His only regular work is doing voice over gigs for a small studio, where he is routinely mocked by two hipster sound engineers, Danny Bear (Tim Downie) and Clem Fandango (Shazad Latif). As much as he hates them, that's nothing compared to the rage he feels towards his acting rival and arch-nemesis Ray "Bloody" Purchase, a rampant homophobe whose wife Toast is having an affair with.

While Berry's characters are often two-dimensional thunderers, "Toast" gives him a little more room for character development. Here we find an angry, deluded man adrift in the modern world, typified by his retro sartorial style and complete obliviousness to any culture, pop or otherwise, beyond around 1985. It's played with infectious silliness, relying on repetitious catchphrases, gleeful vulgarity, and outlandish situations, but it is still possible to detect sadness in Toast. While Sanchez, Bainbridge, and Reynholm had a complete lack of self-awareness, Toast's middle-aged crankiness suggests that he knows he's a terrible actor and an even worse person, which feeds into his cycle of awful behavior.

As with any cult comedy, fans will argue endlessly over the best lines and scenes. Personally, I love Berry's knack for mispronouncing a word or putting the stress on the wrong syllable, as in the epic voice-over moment when he is presented with three music acts he has never heard of. Those voice over scenes are probably the most universally loved parts the whole show, but Berry thought they might scupper his real-life voice acting career.

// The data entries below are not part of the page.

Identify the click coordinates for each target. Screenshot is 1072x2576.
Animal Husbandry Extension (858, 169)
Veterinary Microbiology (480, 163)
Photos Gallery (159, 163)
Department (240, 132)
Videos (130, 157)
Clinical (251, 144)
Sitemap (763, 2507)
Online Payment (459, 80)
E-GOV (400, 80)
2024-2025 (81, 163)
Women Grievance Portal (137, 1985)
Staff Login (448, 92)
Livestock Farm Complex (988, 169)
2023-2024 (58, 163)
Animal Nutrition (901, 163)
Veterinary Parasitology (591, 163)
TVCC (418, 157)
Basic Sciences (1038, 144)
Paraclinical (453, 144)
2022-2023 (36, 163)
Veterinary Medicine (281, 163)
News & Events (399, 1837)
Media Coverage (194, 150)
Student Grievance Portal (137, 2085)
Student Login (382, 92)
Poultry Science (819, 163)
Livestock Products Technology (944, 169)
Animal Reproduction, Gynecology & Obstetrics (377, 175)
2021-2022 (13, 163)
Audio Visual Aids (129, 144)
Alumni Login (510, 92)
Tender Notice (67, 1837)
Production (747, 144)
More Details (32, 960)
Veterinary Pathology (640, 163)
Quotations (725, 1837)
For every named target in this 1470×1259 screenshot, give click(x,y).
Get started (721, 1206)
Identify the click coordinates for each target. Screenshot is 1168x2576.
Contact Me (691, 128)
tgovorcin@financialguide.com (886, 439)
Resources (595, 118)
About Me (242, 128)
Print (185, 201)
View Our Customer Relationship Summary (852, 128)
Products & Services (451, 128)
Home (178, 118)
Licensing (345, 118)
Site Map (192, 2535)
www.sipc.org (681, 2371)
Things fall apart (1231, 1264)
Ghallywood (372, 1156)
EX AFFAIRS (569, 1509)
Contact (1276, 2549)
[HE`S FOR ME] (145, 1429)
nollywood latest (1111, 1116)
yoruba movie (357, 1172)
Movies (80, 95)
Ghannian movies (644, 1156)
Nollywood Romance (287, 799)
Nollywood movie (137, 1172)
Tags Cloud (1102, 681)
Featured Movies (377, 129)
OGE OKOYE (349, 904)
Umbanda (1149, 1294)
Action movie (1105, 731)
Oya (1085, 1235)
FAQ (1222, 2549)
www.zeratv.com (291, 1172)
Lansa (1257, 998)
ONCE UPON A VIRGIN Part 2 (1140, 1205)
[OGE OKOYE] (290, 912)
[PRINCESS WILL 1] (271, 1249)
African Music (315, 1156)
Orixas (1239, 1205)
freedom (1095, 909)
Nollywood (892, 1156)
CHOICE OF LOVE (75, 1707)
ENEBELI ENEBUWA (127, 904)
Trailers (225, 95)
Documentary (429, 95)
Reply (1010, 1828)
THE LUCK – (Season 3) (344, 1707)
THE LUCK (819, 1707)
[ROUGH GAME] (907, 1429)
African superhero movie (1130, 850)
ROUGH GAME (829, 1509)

The voice acting scenes in Toast

Whether it's being encouraged to "have fun" with lines like "Fire the nuclear weapons!" for an automated submarine system, or getting totally flummoxed by how to correctly deliver a single word, "Yes," Toast often finds himself totally exasperated by the demands of the client. It doesn't help that he's so incredibly out of touch and that the sound engineers can barely suppress their contempt for him. It goes both ways, but his antagonistic working relationship with Danny Bear and Clem Fandango is where we get to see Toast at his most vulnerable.

Their smug attitude towards Toast isn't really born out of anything personal; they just see him as some amazingly uncool old bloke. As a result, they end up acting like naughty schoolboys whenever he's at the mic, openly sniggering and making fun of him. They have nothing in common and they may as well be talking in different languages, and I always feel sorry for Toast in those scenes. Even if he is, predictably, a total arse towards them in return.

These scenes are such a farcical send-up of the voice over business that Berry feared it might end his side gigs in that department (via The Guardian):

"I'm amazed I still get the work... I thought I'd satirised the job into oblivion as Toast. But that only made them want me more. Weird."

His BAFTA award for his performance in the first series certainly won't have done him any harm in that respect. Despite his growing fame, he has continued with the voice acting, lending his distinctive tones to TV adverts, inserts for radio stations, and playing roles in  "Moominvalley" and "The Book of Boba Fett." No doubt we'll be seeing more Matt Berry in the future, and hearing him, too.